Top Review by Miss Annie
Wow, Uncle Bill, this was a wonderful casserole! The flavor of the sauted veggies are really great with the zucchini. The casserole was moist, and the squash was not mushy at all. The mushrooms added an elegant flair to the dish. We definately loved this one, and I will be using it again. Thanks for posting your great recipe.

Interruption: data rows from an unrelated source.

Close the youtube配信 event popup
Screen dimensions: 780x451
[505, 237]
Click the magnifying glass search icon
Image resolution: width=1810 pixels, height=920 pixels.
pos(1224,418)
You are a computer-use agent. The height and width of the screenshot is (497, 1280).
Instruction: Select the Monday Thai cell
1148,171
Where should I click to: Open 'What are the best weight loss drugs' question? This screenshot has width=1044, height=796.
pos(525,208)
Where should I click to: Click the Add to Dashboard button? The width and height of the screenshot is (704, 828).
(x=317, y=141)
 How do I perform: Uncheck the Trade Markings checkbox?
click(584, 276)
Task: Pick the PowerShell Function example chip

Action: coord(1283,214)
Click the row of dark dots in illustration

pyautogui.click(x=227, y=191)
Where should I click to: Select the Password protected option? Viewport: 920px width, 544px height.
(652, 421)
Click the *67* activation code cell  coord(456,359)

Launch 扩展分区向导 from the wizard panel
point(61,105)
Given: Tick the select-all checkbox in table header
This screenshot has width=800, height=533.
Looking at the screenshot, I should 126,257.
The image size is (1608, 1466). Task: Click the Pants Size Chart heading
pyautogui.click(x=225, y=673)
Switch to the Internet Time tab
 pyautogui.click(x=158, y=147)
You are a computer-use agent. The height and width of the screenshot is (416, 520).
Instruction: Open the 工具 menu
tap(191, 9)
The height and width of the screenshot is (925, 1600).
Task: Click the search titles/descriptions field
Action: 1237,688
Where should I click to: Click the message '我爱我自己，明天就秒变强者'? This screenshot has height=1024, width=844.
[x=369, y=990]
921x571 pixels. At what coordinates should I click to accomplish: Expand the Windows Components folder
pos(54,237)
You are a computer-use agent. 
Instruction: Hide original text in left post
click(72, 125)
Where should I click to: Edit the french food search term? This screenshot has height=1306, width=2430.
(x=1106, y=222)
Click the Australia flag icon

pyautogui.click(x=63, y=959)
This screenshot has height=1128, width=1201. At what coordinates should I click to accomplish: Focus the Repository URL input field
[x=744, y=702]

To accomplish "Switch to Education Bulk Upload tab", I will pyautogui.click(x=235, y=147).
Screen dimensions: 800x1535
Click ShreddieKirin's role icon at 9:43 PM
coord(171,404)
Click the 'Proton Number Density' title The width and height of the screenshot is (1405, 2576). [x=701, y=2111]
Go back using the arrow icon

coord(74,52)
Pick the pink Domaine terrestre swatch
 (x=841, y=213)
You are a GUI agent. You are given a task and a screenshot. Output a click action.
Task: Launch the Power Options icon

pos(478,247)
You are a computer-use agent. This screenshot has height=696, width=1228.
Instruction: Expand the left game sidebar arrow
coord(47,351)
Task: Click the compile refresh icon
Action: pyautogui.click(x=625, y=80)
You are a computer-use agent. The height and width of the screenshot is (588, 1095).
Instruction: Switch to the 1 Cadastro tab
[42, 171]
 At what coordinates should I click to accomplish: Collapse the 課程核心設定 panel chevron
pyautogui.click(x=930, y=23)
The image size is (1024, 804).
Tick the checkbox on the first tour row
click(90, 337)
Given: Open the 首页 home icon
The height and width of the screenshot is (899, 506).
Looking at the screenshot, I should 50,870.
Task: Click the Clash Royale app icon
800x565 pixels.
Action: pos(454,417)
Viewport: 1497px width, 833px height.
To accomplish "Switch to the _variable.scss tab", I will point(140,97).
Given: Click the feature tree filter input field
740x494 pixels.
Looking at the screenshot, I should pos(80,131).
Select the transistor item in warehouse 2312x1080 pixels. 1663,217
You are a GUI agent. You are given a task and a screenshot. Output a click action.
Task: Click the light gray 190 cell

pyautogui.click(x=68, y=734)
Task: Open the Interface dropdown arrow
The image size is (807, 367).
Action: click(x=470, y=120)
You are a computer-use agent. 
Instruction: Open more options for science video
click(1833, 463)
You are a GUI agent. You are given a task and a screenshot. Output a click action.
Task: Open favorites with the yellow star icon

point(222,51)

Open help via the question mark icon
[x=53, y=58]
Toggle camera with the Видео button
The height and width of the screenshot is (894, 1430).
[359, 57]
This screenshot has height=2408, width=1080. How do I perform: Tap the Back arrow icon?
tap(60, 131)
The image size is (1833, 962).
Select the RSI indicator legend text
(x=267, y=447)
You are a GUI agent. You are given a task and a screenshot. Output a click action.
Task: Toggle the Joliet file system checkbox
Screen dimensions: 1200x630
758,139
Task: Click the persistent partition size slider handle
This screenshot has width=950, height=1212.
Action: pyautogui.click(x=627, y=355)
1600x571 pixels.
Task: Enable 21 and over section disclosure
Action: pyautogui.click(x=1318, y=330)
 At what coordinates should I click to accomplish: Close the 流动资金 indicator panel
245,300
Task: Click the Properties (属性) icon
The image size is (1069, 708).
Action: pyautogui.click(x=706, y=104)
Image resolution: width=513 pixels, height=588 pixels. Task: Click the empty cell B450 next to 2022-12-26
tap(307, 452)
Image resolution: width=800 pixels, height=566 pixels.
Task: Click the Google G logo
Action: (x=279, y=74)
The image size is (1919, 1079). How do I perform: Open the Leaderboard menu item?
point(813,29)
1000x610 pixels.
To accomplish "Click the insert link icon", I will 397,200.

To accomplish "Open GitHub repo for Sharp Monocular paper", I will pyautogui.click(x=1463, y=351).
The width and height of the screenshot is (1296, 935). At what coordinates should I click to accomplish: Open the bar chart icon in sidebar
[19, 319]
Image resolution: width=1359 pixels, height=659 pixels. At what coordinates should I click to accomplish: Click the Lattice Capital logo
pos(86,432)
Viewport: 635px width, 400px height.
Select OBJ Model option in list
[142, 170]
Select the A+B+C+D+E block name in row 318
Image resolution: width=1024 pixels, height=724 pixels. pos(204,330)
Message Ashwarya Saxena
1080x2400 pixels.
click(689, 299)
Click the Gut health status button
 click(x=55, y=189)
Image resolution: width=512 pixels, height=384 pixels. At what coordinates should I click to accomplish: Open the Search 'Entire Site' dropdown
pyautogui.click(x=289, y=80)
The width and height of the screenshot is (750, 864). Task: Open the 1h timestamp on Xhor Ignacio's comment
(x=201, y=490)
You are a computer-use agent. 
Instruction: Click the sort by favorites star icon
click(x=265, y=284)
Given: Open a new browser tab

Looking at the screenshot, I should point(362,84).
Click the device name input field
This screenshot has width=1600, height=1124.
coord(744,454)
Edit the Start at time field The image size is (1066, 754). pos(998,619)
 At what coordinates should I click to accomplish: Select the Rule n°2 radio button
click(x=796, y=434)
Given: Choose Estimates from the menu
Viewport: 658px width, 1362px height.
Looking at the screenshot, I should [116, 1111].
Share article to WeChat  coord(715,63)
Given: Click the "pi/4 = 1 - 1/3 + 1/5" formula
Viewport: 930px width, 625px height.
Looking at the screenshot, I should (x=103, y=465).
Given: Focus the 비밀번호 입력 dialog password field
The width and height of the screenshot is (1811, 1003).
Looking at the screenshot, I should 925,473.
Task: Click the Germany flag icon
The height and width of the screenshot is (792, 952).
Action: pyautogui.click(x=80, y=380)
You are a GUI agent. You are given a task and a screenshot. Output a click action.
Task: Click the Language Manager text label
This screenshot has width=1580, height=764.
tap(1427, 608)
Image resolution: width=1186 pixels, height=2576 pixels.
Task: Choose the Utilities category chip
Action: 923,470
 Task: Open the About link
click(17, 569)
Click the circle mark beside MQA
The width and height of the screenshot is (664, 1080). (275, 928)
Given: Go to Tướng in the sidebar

- 2 tablespoons margarine or 2 tablespoons butter
- 1 large onion, diced
- 1 1⁄2 cups chopped celery
- 3 (6 inch) zucchini, cut into 1 inch slices
- 2 large green onions, chopped
- 1 (10 ounce) canbits & pieces mushrooms, include liquid
- 1 large fresh tomatoes
- 1⁄2 teaspoon salt
- 1⁄4 teaspoon black pepper
- 1⁄2 cup grated parmigiano-reggiano cheese
Directions See How It's Made
- In a large frying pan, melt margarine or butter.
- Add diced onions and celery and saute' over medium heat, about 5 minutes (DO NOT BURN).
- Slice unpeeled zucchini and place in a large mixing bowl.
- Add cooked onion/celery, green onions, mushrooms including liquid, chopped tomato, salt and pepper and mix well.
- Preheat oven to 350 F degrees.
- Transfer mixture to a 9" x 13" oven-proof casserole dish and cover with aluminum foil.
- Bake in preheated 350 F oven for about 25 to 30 minutes or until vegetables are tender.
- Remove foil and let sit for 5 minutes before serving.
- Sprinkle each serving with parmesan cheese.
- This recipe is even better when re-heated and served the second day.